Currently running v7.6 of NetBackup client on Solaris 10, 4-node RAC (Oracle 11.2.0.3). Backup (restore) validation script is failing, with errors similar to
channel ch03: ORA-19870: error while restoring backup piece bk_10601_1_858286314 ORA-19507: failed to retrieve sequential file, handle="bk_10601_1_858286314", parms="" ORA-27029: skgfrtrv: sbtrestore returned error ORA-19511: Error received from media manager layer, error text: Backup file <bk_10601_1_858286314> not found in NetBackup catalog
but bplist command indicates NetBackup has the missing file(s).
Validation script is kicked off by OEM12 using "clustered database" target so that if any node is up the backup job should still run.

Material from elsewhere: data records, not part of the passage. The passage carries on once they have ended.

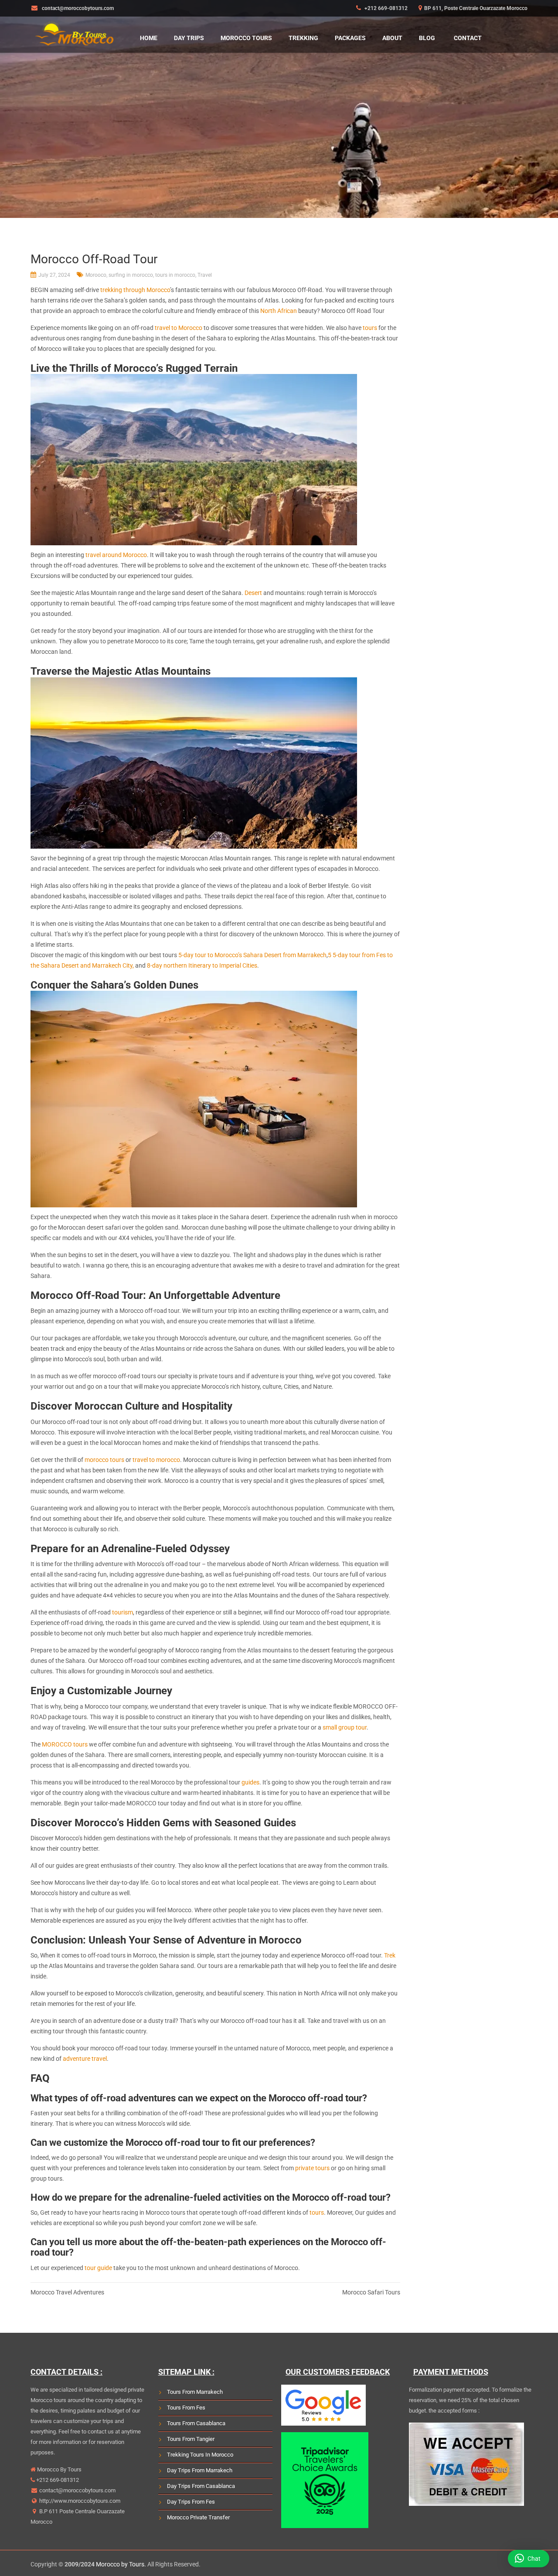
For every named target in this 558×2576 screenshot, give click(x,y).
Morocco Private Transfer (198, 2517)
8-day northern (167, 965)
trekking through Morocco (135, 289)
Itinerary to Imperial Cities (222, 965)
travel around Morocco (116, 554)
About (392, 37)
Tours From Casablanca (196, 2423)
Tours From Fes (186, 2407)
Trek (389, 1955)
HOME (148, 37)
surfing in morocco (131, 275)
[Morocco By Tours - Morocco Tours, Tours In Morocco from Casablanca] (74, 32)
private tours (312, 2168)
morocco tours (104, 1459)
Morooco (95, 275)
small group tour (345, 1727)
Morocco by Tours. (121, 2564)
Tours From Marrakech (195, 2392)
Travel (204, 275)
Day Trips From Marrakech (199, 2470)
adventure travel (85, 2058)
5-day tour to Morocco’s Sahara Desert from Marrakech (252, 955)
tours (370, 327)
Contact (468, 37)
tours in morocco (175, 275)
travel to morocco (156, 1459)
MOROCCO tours (65, 1744)
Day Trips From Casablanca (201, 2486)
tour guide (98, 2267)
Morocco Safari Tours (371, 2292)
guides (250, 1782)
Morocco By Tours (59, 2469)
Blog (427, 37)
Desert (253, 592)
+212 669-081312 (385, 8)
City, (128, 965)
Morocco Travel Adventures (67, 2292)
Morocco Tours (246, 37)
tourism (122, 1612)
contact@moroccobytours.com (77, 2490)
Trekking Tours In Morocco (200, 2454)
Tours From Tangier (190, 2439)
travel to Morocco (178, 327)
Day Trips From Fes (191, 2501)
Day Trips (189, 37)
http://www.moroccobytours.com (79, 2501)
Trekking (303, 37)
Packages (350, 37)
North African (278, 310)
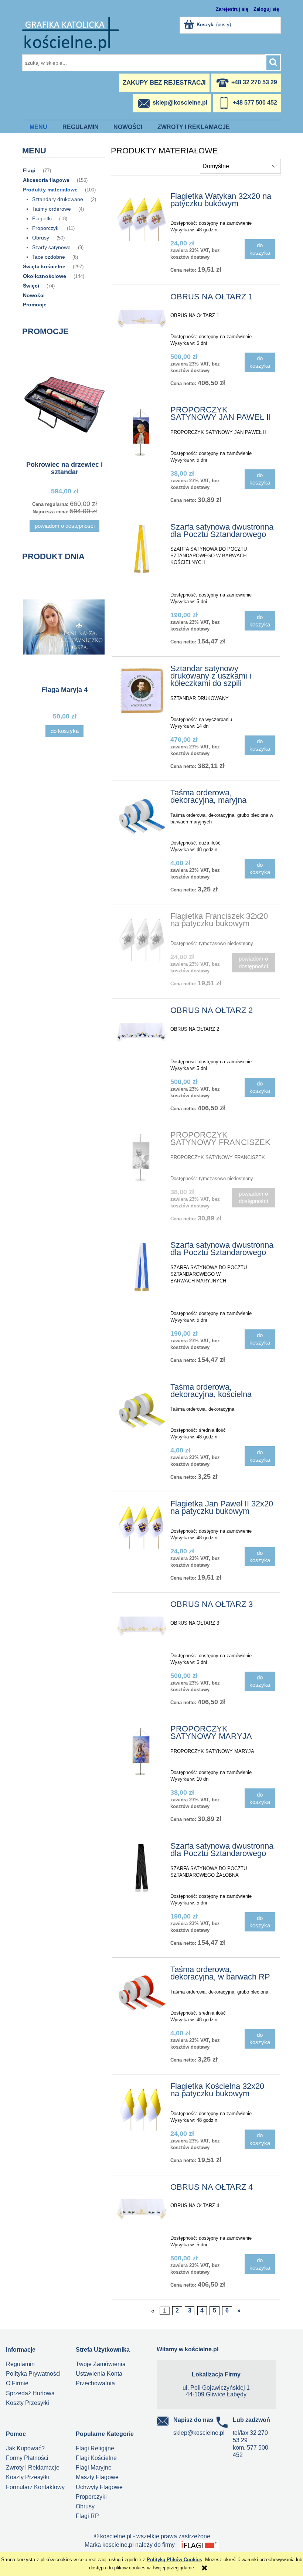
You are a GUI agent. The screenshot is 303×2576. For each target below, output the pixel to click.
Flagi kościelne (96, 2458)
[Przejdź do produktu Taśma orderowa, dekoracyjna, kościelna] (141, 1409)
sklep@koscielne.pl (199, 2433)
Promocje (35, 304)
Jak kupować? (25, 2448)
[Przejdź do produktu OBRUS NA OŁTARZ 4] (141, 2209)
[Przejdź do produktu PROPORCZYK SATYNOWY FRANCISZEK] (141, 1157)
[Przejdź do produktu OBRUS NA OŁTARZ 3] (141, 1626)
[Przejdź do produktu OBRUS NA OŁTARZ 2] (141, 1032)
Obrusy (40, 238)
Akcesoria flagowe (46, 180)
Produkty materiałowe (50, 190)
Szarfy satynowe (51, 247)
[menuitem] (38, 126)
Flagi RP (87, 2516)
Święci (31, 286)
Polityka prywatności (33, 2374)
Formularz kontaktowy (35, 2487)
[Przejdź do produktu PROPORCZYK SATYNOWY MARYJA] (141, 1751)
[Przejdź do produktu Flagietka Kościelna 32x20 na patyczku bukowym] (141, 2108)
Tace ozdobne (48, 257)
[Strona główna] (70, 33)
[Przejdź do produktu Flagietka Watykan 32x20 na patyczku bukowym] (141, 218)
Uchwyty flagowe (99, 2487)
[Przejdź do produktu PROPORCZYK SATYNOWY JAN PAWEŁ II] (141, 432)
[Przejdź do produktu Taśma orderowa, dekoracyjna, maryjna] (141, 814)
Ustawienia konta (99, 2374)
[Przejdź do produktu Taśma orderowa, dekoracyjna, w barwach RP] (141, 1991)
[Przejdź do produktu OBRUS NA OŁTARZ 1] (141, 318)
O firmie (17, 2383)
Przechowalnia (95, 2383)
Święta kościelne (44, 266)
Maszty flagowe (97, 2477)
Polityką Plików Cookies (174, 2559)
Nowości (34, 295)
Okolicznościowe (44, 276)
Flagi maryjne (94, 2467)
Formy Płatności (27, 2458)
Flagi (29, 170)
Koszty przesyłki (27, 2403)
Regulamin (20, 2364)
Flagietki (42, 218)
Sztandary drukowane (57, 199)
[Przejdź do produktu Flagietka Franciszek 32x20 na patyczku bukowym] (141, 938)
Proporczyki (45, 228)
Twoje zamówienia (101, 2364)
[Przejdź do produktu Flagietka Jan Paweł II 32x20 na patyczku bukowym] (141, 1526)
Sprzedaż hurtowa (30, 2393)
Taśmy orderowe (51, 209)
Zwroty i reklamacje (32, 2467)
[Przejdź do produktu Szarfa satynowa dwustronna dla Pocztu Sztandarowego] (141, 549)
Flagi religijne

The channel allocation for the backup scripts uses an RMAN_SVC (srvctl) that's tied to the SCAN (rather than tying to a particular host that may be down).
ALLOCATE CHANNEL ch00 TYPE 'SBT_TAPE' CONNECT='sys/pwd@RMAN_SVC';
RMAN_SVC =
(DESCRIPTION =
(LOAD_BALANCE = ON)
(FAILOVER = ON)
(ADDRESS = (PROTOCOL = TCP)(HOST = rac-scan.cis.ccsd.net)(PORT = 1521))
(CONNECT_DATA =
(SERVER = DEDICATED)
(SERVICE_NAME = RMAN_SVC)
(FAILOVER_MODE =
(TYPE = SELECT)
(METHOD = BASIC)
(RETRIES = 20)
(DELAY = 1)
)
)
)
The issue appears to be an inability to retrieve a file that was backed up on Node1 if the restore operation is run on Node2..NodeN.